Yumuşak karnımız
Saygıdan dem vuruyoruz her fırsatta, yalnız henüz bu seviyeye yükselemedik. Saygıyı yanlış anlamlandırıyor olabilir miyiz?
Saygı sana, bana göre değişen bir kavram olmamalıdır. Saygısızca bir davranışa karşı, misliyle cevap vererek o eylemi meşrulaştırma yoluna gitmiş oluyoruz. Halbuki bir yanlış eyleme başka bir yanlış eylemle yanıt vermek o eylemi meşrulaştırmaz, aksine saygıyı tamamen ortadan kaldırır.
Kendi içimizde büyüttüğümüz hırslarımıza yenilmeyi bırakıp birbirimize saygı duymayı öğrenmeliyiz.
Biri şortlu bir bayana tekme atıyor, üzerine onlarca yorum yapılıp kutuplaşmalar oluşturuluyor. Buradaki temel problem; bir bayan şort giyerse hırpalanmalı ki bir daha giymesin ya da özgürüm ben, istersem anadan üryan da çıkarım, bir şarkıcının yaptığı gibi çıplak fotoğrafımı sosyal medyada da paylaşırım mantığıyla iki kutba ayrılmaktır.
Her iki mantıkla da yazmak, çizmek, konuşmak problemlidir. Saygı ortadan kaldırılıyor. Bir kişiyi giyim tercihinden dolayı yargılamak da neyin nesi! Biz giymeyebiliriz, tercih edilmesini tasvip etmeyebiliriz; ama böyle giyinmeyi tercih eden bir kişiye saygı duymak zorundayız.
Bir zamanlar başörtümüzden dolayı birçok alanda kısıtlandık. Bu durum nasıl bizleri rahatsız eder boyuttaydı, saygı duyulmadı, giyim tarzımızdan dolayı ötekileştirildik, aynısını sadece şeklen düşünerek bir başkasına yapmamalıyız.
Birileri diyecek ki şimdi, ikisi aynı şey mi, biz inancımızın gereği direndik, hakkımız olanı istedik. İnanç boyutu farklı bir boyut, bu duruma saygı çerçevesinde baktığımız zaman ikisi de aynı şeydir. İki örnekte de saygı ihlal ediliyor.
Huzurlu bir ülke istiyorsak, hepimiz birbirimize saygı duymak zorundayız. Şekle o kadar çok takıldık ki, hep oluşturulmaya çalışılan algının esiri olduk. Uzun sakallıysa şucu, bıyığı şöyleyse bucu, şortluysa ocu… gibi. Algı operasyonu yapılarak bunlar bize dayatıldı, biz de kanmaya devam ediyoruz.
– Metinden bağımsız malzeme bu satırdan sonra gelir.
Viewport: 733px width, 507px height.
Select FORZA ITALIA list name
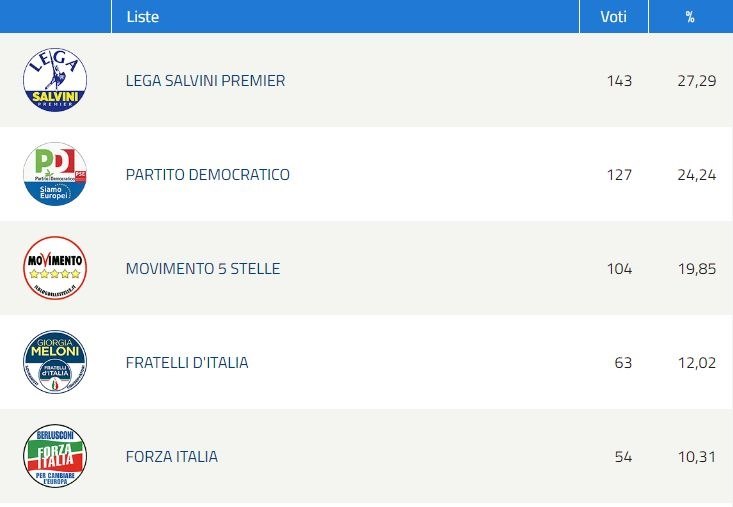[172, 456]
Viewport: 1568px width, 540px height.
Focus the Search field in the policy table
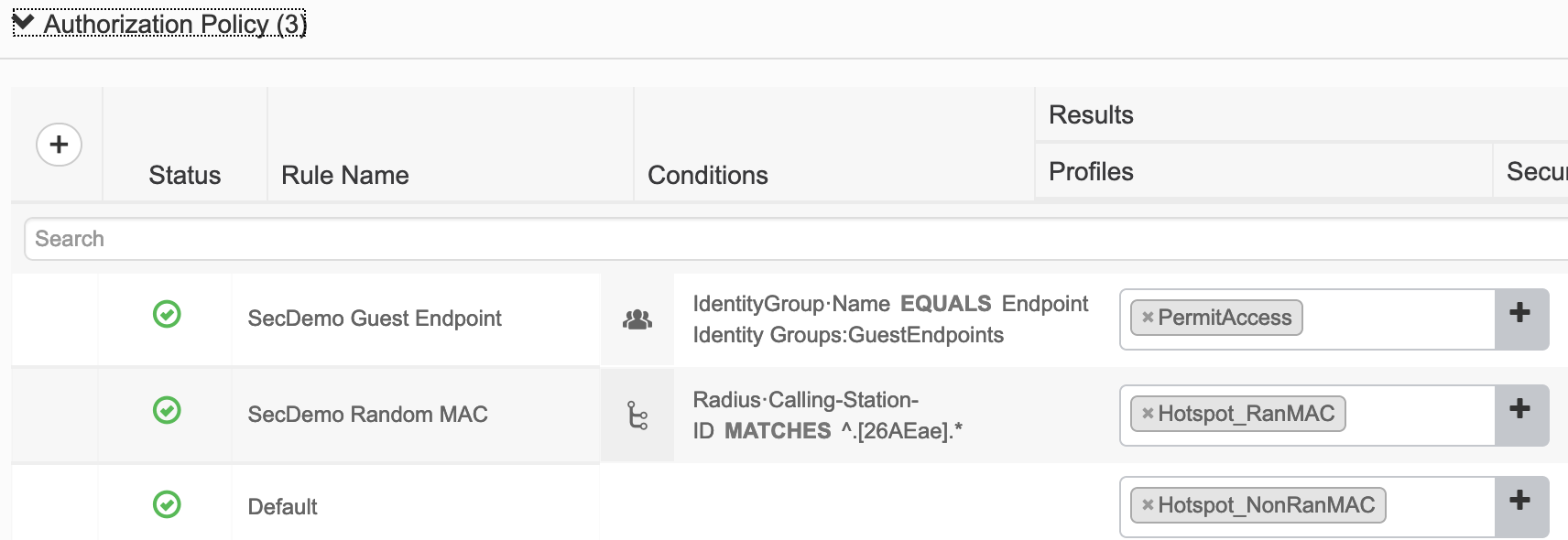795,239

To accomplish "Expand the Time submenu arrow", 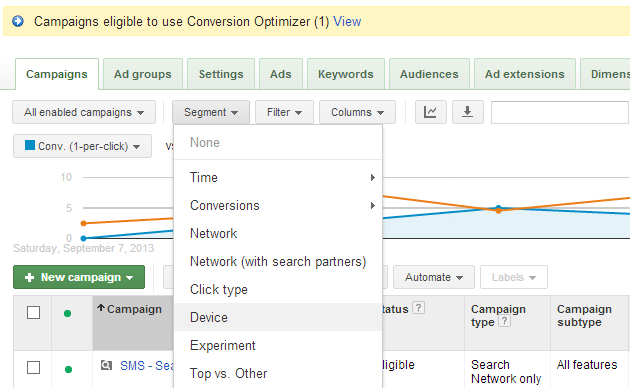I will tap(373, 177).
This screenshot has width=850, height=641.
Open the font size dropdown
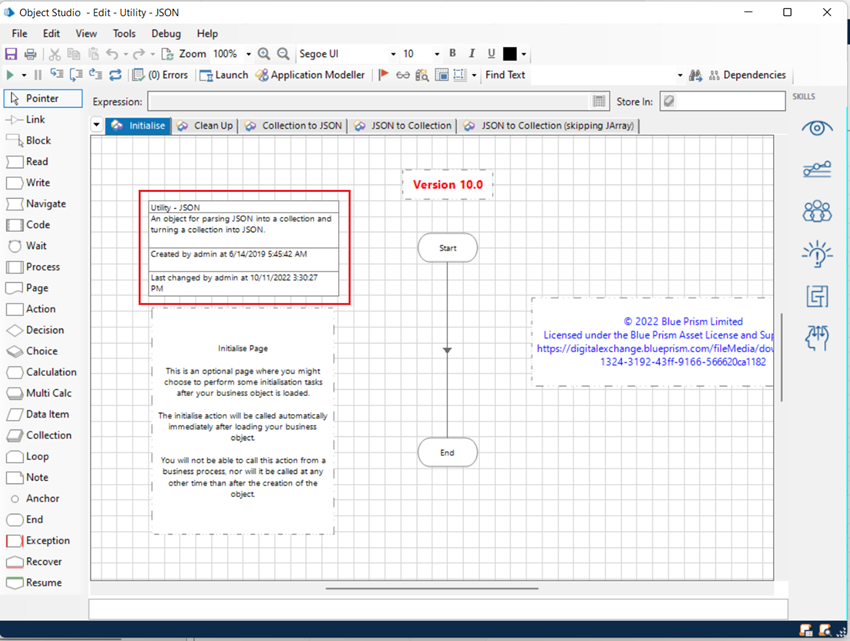436,54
Saygının olmadığı hiçbir yerde gelişim, ilerleme, yenilenme ve iletişim olmayacaktır. Saygı tüm bunları ve diğer birçok olumlu eylemi tesis eder. Neden tüm bunları tesis etmek için gayret sarf etmeyelim ki!
Kutuplaştırmalara karşı dikkatli olalım.
*****
Her ülkenin genel anlamda zaafları vardır. Dünyanın beşten ibaret olduğunu düşünen ülkeler, stratejilerini her ülkenin zaaflarına ya da yumuşak karınlarına göre geliştirir ve o ülkelere tespit ettikleri zaafları-yumuşak karınları üzerinden yüklenirler.
Türkiye’ye en iyi yüklenebilecekleri konu dindir; çünkü millet olarak dini inançları kuvvetli bir milletiz. Bu ülkede yapılacak yanlışlar, ihanetler, hileler, olumsuz her türlü eylemler, dindar (!) kişiler tarafından yapılırsa din algısında çökmeler, deformeler oluşur ve Türkiye içten içe bir uçuruma sürüklenir.
Geniş bir açıdan bakalım: Bu ülkede, sinema filmlerinde dindar insanlar şehvet düşkünü ve üç kağıtçı olarak lanse edildi. Milletimiz İslamcı ve komünist, sünni ve alevi diye sürekli karşı karşıya getirilmeye çalışıldı. Şimdi de dindar diye bilinen insanların ihaneti… Hep din lekelenmeye, dindarlar yaftalanmaya çalışıldı. Oluşturulmaya çalışılan dindarlık: Müslümanlar terörist, onun karşısında duran herkes modernist. Yok öyle bir dünya!
Olaylara, durumlara, karşı karşıya kaldığımız konulara bir üst perdeden ve geniş bir açıdan da bakmalıyız. Yoksa dayatılan algılara kapılıp hiç olmamamız gereken safta olabilir, doğruyla yanlışı ayırt edemeyecek duruma gelebiliriz.